WHAT TO WORK ON => Copy every line of the material below word for word.
START INFORMATION SHOWN
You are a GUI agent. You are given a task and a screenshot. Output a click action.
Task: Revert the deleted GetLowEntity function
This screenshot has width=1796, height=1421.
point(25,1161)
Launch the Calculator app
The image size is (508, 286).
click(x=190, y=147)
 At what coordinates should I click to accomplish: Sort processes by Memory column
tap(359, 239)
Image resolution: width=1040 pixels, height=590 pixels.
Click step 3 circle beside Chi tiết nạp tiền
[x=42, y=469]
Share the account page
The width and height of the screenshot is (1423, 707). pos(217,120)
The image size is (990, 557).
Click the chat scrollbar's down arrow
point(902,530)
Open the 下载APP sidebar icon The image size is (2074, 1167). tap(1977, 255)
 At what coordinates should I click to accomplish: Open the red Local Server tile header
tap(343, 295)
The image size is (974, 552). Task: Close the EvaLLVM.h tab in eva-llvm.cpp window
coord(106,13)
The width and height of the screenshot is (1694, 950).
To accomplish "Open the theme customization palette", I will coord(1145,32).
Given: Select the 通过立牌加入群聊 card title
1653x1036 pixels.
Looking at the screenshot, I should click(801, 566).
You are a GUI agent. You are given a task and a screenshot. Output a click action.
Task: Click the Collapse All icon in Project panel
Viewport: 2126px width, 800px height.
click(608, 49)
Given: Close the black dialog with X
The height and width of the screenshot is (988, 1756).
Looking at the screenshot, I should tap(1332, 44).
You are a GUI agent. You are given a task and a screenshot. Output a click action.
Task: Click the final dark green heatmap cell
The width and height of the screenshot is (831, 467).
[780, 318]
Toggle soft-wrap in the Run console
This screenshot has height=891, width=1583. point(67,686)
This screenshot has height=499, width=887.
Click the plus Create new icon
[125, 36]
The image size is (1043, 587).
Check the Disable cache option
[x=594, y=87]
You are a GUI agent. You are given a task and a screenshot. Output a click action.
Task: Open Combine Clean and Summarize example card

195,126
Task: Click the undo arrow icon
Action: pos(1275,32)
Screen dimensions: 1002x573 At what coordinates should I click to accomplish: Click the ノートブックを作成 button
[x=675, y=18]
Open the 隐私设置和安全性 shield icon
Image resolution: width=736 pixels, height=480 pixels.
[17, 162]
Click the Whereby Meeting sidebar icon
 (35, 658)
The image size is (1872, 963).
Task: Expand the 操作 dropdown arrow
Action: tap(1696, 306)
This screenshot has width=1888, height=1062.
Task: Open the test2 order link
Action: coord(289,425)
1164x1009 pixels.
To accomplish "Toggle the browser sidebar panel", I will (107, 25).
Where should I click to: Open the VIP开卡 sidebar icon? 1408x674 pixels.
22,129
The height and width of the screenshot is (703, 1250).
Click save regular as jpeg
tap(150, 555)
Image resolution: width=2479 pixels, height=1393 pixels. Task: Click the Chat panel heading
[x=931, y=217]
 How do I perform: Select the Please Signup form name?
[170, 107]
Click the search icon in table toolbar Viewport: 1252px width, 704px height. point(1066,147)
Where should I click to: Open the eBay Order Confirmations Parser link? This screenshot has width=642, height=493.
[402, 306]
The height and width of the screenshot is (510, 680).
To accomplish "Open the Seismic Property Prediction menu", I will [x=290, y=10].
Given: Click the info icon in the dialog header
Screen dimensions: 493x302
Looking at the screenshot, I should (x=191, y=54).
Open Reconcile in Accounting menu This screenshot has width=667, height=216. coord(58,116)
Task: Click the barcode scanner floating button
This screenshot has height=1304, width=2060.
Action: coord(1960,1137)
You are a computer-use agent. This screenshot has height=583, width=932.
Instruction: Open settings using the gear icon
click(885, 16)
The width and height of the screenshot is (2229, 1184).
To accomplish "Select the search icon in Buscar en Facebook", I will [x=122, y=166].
END INFORMATION SHOWN
OUTPUT OF THE TASK =>
You are a GUI agent. You are given a task and a screenshot. Output a click action.
Task: Revert the deleted GetLowEntity function
This screenshot has width=1796, height=1421.
point(25,1161)
Launch the Calculator app
The image size is (508, 286).
click(x=190, y=147)
 At what coordinates should I click to accomplish: Sort processes by Memory column
tap(359, 239)
Image resolution: width=1040 pixels, height=590 pixels.
Click step 3 circle beside Chi tiết nạp tiền
[x=42, y=469]
Share the account page
The width and height of the screenshot is (1423, 707). pos(217,120)
The image size is (990, 557).
Click the chat scrollbar's down arrow
point(902,530)
Open the 下载APP sidebar icon The image size is (2074, 1167). tap(1977, 255)
 At what coordinates should I click to accomplish: Open the red Local Server tile header
tap(343, 295)
The image size is (974, 552). Task: Close the EvaLLVM.h tab in eva-llvm.cpp window
coord(106,13)
The width and height of the screenshot is (1694, 950).
To accomplish "Open the theme customization palette", I will coord(1145,32).
Given: Select the 通过立牌加入群聊 card title
1653x1036 pixels.
Looking at the screenshot, I should click(801, 566).
You are a GUI agent. You are given a task and a screenshot. Output a click action.
Task: Click the Collapse All icon in Project panel
Viewport: 2126px width, 800px height.
click(608, 49)
Given: Close the black dialog with X
The height and width of the screenshot is (988, 1756).
Looking at the screenshot, I should tap(1332, 44).
You are a GUI agent. You are given a task and a screenshot. Output a click action.
Task: Click the final dark green heatmap cell
The width and height of the screenshot is (831, 467).
[780, 318]
Toggle soft-wrap in the Run console
This screenshot has height=891, width=1583. point(67,686)
This screenshot has height=499, width=887.
Click the plus Create new icon
[125, 36]
The image size is (1043, 587).
Check the Disable cache option
[x=594, y=87]
You are a GUI agent. You are given a task and a screenshot. Output a click action.
Task: Open Combine Clean and Summarize example card

195,126
Task: Click the undo arrow icon
Action: pos(1275,32)
Screen dimensions: 1002x573 At what coordinates should I click to accomplish: Click the ノートブックを作成 button
[x=675, y=18]
Open the 隐私设置和安全性 shield icon
Image resolution: width=736 pixels, height=480 pixels.
[17, 162]
Click the Whereby Meeting sidebar icon
 (35, 658)
The image size is (1872, 963).
Task: Expand the 操作 dropdown arrow
Action: tap(1696, 306)
This screenshot has width=1888, height=1062.
Task: Open the test2 order link
Action: coord(289,425)
1164x1009 pixels.
To accomplish "Toggle the browser sidebar panel", I will (107, 25).
Where should I click to: Open the VIP开卡 sidebar icon? 1408x674 pixels.
22,129
The height and width of the screenshot is (703, 1250).
Click save regular as jpeg
tap(150, 555)
Image resolution: width=2479 pixels, height=1393 pixels. Task: Click the Chat panel heading
[x=931, y=217]
 How do I perform: Select the Please Signup form name?
[170, 107]
Click the search icon in table toolbar Viewport: 1252px width, 704px height. point(1066,147)
Where should I click to: Open the eBay Order Confirmations Parser link? This screenshot has width=642, height=493.
[402, 306]
The height and width of the screenshot is (510, 680).
To accomplish "Open the Seismic Property Prediction menu", I will [x=290, y=10].
Given: Click the info icon in the dialog header
Screen dimensions: 493x302
Looking at the screenshot, I should (x=191, y=54).
Open Reconcile in Accounting menu This screenshot has width=667, height=216. coord(58,116)
Task: Click the barcode scanner floating button
This screenshot has height=1304, width=2060.
Action: coord(1960,1137)
You are a computer-use agent. This screenshot has height=583, width=932.
Instruction: Open settings using the gear icon
click(885, 16)
The width and height of the screenshot is (2229, 1184).
To accomplish "Select the search icon in Buscar en Facebook", I will [x=122, y=166].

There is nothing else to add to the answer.